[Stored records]
● ● ● ● ●
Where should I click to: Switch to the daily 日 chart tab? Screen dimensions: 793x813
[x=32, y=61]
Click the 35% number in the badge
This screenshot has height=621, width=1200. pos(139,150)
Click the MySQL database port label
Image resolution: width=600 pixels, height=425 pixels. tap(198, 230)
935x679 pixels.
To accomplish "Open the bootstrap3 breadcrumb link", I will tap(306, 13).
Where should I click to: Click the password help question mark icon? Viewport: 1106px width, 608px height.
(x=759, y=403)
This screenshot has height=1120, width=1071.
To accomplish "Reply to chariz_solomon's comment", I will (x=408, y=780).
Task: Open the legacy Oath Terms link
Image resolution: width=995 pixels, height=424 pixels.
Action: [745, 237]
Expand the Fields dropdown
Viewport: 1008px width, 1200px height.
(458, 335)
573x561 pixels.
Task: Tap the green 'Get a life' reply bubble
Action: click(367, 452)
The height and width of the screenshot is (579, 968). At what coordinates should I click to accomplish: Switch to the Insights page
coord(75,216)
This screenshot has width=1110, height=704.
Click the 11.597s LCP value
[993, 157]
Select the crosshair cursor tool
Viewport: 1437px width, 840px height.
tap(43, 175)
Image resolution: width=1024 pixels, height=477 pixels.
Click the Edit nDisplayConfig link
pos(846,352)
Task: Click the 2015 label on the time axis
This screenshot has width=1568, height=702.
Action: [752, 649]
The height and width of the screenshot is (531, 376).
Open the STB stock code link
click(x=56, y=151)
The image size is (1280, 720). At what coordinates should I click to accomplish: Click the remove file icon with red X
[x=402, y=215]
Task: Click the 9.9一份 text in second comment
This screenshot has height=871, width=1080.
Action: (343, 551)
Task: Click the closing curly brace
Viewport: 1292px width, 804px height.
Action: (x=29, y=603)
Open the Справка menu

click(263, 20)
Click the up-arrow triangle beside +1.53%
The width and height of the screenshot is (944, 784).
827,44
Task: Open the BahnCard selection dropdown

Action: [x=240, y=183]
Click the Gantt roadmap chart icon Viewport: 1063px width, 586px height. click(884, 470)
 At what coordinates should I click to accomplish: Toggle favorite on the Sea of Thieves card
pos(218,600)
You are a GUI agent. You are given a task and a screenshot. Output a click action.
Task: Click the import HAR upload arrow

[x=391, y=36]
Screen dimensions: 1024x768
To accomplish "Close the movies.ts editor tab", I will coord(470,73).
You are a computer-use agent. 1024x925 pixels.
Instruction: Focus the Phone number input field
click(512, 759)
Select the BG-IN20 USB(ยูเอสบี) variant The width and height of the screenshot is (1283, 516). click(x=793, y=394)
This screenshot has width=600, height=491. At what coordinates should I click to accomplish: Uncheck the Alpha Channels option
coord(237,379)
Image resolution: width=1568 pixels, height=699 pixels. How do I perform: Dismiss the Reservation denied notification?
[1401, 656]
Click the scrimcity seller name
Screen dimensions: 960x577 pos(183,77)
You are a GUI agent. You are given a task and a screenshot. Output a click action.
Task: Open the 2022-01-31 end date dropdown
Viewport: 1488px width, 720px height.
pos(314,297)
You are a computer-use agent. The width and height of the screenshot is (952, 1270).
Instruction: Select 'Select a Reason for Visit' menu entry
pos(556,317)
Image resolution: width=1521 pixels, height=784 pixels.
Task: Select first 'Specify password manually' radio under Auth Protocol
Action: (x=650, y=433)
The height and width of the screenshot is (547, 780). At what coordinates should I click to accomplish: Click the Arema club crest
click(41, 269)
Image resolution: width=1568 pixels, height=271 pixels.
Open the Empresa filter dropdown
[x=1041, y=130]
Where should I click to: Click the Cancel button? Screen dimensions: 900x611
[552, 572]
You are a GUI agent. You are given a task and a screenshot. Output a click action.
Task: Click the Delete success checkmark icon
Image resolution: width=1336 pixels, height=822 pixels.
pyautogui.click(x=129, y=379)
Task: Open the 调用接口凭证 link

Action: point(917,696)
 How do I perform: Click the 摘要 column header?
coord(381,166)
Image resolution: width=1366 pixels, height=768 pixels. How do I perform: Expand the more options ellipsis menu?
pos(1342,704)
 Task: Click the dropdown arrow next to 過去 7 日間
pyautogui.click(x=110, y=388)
● ● ● ● ●
■ WHAT IS NEEDED
Transcribe, exactly and without additions, the lines of the records above, beginning with the line that contains "This screenshot has width=1110, height=704." and ending with the line that contains "You are a computer-use agent. The", both included.

■ WORKED SOLUTION
This screenshot has width=1110, height=704.
Click the 11.597s LCP value
[993, 157]
Select the crosshair cursor tool
Viewport: 1437px width, 840px height.
tap(43, 175)
Image resolution: width=1024 pixels, height=477 pixels.
Click the Edit nDisplayConfig link
pos(846,352)
Task: Click the 2015 label on the time axis
This screenshot has width=1568, height=702.
Action: [752, 649]
The height and width of the screenshot is (531, 376).
Open the STB stock code link
click(x=56, y=151)
The image size is (1280, 720). At what coordinates should I click to accomplish: Click the remove file icon with red X
[x=402, y=215]
Task: Click the 9.9一份 text in second comment
This screenshot has height=871, width=1080.
Action: (343, 551)
Task: Click the closing curly brace
Viewport: 1292px width, 804px height.
Action: (x=29, y=603)
Open the Справка menu

click(263, 20)
Click the up-arrow triangle beside +1.53%
The width and height of the screenshot is (944, 784).
827,44
Task: Open the BahnCard selection dropdown

Action: [x=240, y=183]
Click the Gantt roadmap chart icon Viewport: 1063px width, 586px height. click(884, 470)
 At what coordinates should I click to accomplish: Toggle favorite on the Sea of Thieves card
pos(218,600)
You are a GUI agent. You are given a task and a screenshot. Output a click action.
Task: Click the import HAR upload arrow

[x=391, y=36]
Screen dimensions: 1024x768
To accomplish "Close the movies.ts editor tab", I will coord(470,73).
You are a computer-use agent. 1024x925 pixels.
Instruction: Focus the Phone number input field
click(512, 759)
Select the BG-IN20 USB(ยูเอสบี) variant The width and height of the screenshot is (1283, 516). click(x=793, y=394)
This screenshot has width=600, height=491. At what coordinates should I click to accomplish: Uncheck the Alpha Channels option
coord(237,379)
Image resolution: width=1568 pixels, height=699 pixels. How do I perform: Dismiss the Reservation denied notification?
[1401, 656]
Click the scrimcity seller name
Screen dimensions: 960x577 pos(183,77)
You are a GUI agent. You are given a task and a screenshot. Output a click action.
Task: Open the 2022-01-31 end date dropdown
Viewport: 1488px width, 720px height.
pos(314,297)
You are a computer-use agent. The width and height of the screenshot is (952, 1270).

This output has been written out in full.